RECENTLY, the Saudi Arabian authorities arranged a recruitment exercise for Nigerian medical doctors in Abuja. Like the rest of the world, Nigeria is still battling the devastating global pandemic, COVID-19, and it cannot but be concerning that Nigerian doctors and consultants trooped out into the venue in droves. The healthcare professionals were apparently eager to escape from the misery in which they had been ensnared for years, but the vast majority of Nigerians who look up to them for medical care have been left in the lurch as it were. To worsen matters, there is a subsisting industrial face-off between the government and resident doctors in public hospitals in the country over their conditions of service.
The recruitment exercise in question invariably came to be publicly perceived as ironic: here were cheated, unappreciated medical doctors in Nigeria being recruited by a more appreciative country while Nigerians were languishing in hospital beds, crying for medical attention. While the recruitment exercise was going on, the Nigerian government had only been able to secure an ex-parte ruling against the resident doctors aimed at maintaining the status quo in the industrial action. Instructively, last week, medical doctors already recruited by the Saudi Arabian government and the governments of other countries reportedly expressed joy at their reversal of fortune. Speaking against the backdrop of last week’s recruitment exercise in Abuja, the doctors related their pleasant experiences in their new work environment. They spoke of the comparatively less workload, superb working conditions and decent remuneration that had been on offer. Their working conditions are indubitably top notch and they are enjoying a new lease of life.
Curiously, both the Health and Labour ministers in Nigeria today are medical doctors who have failed woefully to reform the health sector and ease its pains. On the contrary, they have been rather acerbic and condescending in their style of negotiation with the doctors. The Minister of Labour and Productivity, Dr. Chris Ngige, for instance once remarked that at the ratio of 1 to 3,500, the supply of doctors in the country was rather surplus. This is, to say the very least, a most unfortunate remark. On his part, the Minister of Health, Dr. Osagie Ehanire, spoke of importing foreign medical doctors rather than focusing on the improvement of the Nigerian doctors’ conditions of service. It is not hard to surmise that these condescending stances are impacting negatively on the relationship between the government and the doctors and consultants.
It is really hard to imagine that for reasons of ego trip, locally trained medical doctors will be treated shabbily by their own professional colleagues, namely the two ministers. The lackadaisical and desultory attitudes of the ministers during negotiations have worsened matters and only a change of tactics can offer a redress. Besides, Nigeria got it wrong constitutionally when it allowed individuals who have dual citizenship to hold public office and leadership positions. It bodes ill for the country when such people consistently refer to the country which they superintend over in the third person and out of lack of commitment. Although mobility of labour is universally accepted by the liberal world, the recent massive recruitment exercise for Nigerian doctors by the Saudi Arabian government, especially coming on the heels of a global pandemic and local industrial action, is an indictment on the country’s political leadership. This, of course, is the prevailing situation only because the country’s leaders have chosen to enjoy medical treatment abroad rather than here in the country. They feel no need to upgrade the country’s hospitals because they really do not need them on a personal level.

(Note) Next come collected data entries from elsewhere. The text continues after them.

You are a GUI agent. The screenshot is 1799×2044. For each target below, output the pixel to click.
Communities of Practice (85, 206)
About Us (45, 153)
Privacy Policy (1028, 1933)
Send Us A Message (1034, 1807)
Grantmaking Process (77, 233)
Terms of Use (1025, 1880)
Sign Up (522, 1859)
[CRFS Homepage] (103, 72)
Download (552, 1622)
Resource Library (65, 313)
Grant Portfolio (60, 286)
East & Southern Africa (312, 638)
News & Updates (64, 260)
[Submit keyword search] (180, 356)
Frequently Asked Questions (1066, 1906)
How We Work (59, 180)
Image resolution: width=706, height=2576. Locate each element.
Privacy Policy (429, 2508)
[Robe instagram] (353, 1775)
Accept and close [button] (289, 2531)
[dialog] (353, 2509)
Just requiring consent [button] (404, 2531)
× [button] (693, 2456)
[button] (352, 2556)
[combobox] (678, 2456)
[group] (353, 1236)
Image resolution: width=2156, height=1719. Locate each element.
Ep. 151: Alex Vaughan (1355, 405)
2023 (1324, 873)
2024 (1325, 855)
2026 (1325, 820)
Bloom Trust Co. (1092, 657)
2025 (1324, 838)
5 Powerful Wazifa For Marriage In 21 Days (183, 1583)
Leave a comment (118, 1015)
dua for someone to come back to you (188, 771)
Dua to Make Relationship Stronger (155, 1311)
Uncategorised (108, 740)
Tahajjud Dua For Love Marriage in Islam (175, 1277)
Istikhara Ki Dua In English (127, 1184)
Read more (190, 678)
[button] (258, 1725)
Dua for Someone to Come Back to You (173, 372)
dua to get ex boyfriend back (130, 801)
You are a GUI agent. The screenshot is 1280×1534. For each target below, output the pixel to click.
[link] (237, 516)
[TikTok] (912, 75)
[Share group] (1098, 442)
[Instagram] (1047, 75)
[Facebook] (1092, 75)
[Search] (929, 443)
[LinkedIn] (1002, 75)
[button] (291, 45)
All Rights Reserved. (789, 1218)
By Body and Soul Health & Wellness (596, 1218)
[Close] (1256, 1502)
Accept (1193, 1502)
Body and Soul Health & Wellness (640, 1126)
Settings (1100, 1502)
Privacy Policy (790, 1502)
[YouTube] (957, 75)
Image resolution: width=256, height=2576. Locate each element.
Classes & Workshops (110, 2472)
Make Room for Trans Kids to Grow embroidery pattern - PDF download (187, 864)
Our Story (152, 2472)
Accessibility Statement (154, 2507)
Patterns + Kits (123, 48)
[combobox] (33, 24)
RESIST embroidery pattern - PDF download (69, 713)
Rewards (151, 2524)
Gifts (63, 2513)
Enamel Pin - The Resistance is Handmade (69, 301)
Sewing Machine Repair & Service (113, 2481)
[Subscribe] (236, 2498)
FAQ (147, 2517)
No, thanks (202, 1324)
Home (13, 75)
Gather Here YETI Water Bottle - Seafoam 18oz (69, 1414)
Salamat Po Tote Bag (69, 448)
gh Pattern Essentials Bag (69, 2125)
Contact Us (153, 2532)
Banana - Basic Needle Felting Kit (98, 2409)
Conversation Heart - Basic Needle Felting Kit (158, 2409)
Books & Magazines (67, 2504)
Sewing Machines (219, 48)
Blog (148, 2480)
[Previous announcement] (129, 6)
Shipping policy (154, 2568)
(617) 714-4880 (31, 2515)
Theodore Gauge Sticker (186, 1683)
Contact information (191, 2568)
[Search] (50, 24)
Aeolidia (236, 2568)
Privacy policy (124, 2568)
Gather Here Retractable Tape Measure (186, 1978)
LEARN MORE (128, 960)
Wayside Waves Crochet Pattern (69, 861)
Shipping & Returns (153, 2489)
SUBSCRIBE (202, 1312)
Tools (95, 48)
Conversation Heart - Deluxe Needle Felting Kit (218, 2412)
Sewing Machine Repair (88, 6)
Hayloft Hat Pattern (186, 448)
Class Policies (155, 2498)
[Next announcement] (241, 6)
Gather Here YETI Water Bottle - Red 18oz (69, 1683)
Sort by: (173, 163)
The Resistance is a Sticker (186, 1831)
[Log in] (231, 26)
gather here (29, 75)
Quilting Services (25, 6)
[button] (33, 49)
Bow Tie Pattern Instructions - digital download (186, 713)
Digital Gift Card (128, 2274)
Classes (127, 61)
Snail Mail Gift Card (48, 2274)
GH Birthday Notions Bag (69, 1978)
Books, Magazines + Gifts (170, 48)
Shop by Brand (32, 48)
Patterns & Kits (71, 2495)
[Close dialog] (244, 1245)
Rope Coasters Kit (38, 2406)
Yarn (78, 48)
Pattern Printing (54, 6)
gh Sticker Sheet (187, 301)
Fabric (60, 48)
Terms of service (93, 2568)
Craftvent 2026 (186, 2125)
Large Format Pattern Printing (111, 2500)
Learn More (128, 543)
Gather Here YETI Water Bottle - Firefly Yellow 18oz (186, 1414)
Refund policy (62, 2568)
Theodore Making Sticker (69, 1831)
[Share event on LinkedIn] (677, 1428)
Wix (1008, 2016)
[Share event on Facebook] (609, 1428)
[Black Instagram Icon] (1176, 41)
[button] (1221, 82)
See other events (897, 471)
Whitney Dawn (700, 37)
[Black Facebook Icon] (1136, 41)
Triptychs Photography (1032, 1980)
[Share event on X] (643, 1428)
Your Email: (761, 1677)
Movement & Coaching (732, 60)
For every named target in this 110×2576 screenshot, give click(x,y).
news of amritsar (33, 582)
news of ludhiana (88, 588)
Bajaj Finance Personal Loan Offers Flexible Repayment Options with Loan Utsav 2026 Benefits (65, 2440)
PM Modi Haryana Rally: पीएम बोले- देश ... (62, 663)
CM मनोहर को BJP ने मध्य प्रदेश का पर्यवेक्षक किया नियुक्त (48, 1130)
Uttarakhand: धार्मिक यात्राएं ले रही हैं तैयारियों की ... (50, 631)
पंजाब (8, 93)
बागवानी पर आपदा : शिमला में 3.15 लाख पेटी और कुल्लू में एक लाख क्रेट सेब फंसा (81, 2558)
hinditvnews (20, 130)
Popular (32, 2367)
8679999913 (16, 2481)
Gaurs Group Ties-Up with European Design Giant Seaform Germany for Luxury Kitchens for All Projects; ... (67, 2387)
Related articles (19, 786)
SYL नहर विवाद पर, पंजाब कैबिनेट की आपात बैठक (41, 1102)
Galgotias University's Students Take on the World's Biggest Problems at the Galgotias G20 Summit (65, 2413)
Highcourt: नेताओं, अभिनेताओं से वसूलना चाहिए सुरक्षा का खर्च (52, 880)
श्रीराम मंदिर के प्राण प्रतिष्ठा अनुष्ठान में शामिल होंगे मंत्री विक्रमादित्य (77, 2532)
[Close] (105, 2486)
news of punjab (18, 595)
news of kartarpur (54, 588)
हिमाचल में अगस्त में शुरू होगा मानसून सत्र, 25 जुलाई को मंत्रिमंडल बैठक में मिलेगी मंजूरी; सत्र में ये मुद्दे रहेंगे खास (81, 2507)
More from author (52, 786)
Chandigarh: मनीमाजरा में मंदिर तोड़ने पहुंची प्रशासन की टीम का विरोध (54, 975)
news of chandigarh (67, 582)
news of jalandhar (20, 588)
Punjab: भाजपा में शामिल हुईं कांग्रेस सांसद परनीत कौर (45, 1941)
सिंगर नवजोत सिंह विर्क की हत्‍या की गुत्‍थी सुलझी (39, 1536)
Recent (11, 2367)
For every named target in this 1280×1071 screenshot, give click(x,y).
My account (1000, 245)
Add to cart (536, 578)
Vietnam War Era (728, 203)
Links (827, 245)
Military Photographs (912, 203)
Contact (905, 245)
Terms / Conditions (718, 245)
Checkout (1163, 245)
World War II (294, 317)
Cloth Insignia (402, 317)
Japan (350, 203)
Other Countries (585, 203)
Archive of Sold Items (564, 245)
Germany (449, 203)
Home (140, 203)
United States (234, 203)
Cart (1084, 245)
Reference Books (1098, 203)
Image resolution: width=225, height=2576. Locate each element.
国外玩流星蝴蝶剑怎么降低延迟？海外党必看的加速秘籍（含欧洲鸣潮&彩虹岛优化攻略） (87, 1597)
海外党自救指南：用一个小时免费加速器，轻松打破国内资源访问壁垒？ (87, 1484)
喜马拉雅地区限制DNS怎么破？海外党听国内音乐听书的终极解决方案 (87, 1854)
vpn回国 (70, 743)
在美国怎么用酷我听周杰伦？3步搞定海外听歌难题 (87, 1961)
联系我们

The country’s president goes in and out of London hospitals and so do governors and other members of the political class who are regular visitors to hospitals abroad. A country’s political leaders are ideally supposed to access medical care locally. They are supposed to be products of the country’s education system, of which the health sector is a vital part. They are supposed to contribute substantially and significantly to the university teaching hospitals and other institutions of medical research and practice. They are supposed to lead by example, harnessing local and foreign talents for growth and development in the sector. Sadly, that is not the case in Nigeria where political leaders pay lip service to the health sector. One sad corollary of the recruitment of Nigerian doctors by foreign countries is that the country loses out after expending considerable cost in training them. It takes a lot of training and experience to become a consultant, but the available few are being mopped up by the governments of serious countries who value the lives of their citizens.
We urge the government to address the demands of workers in the health sector. It must make the sector attractive. The brain drain being experienced on a regular basis is putting the lives of ordinary Nigerians in danger. It is more cost-effective to pay Nigerian doctors well than to pay through the nose to be treated by them abroad. The government must go back to the drawing board.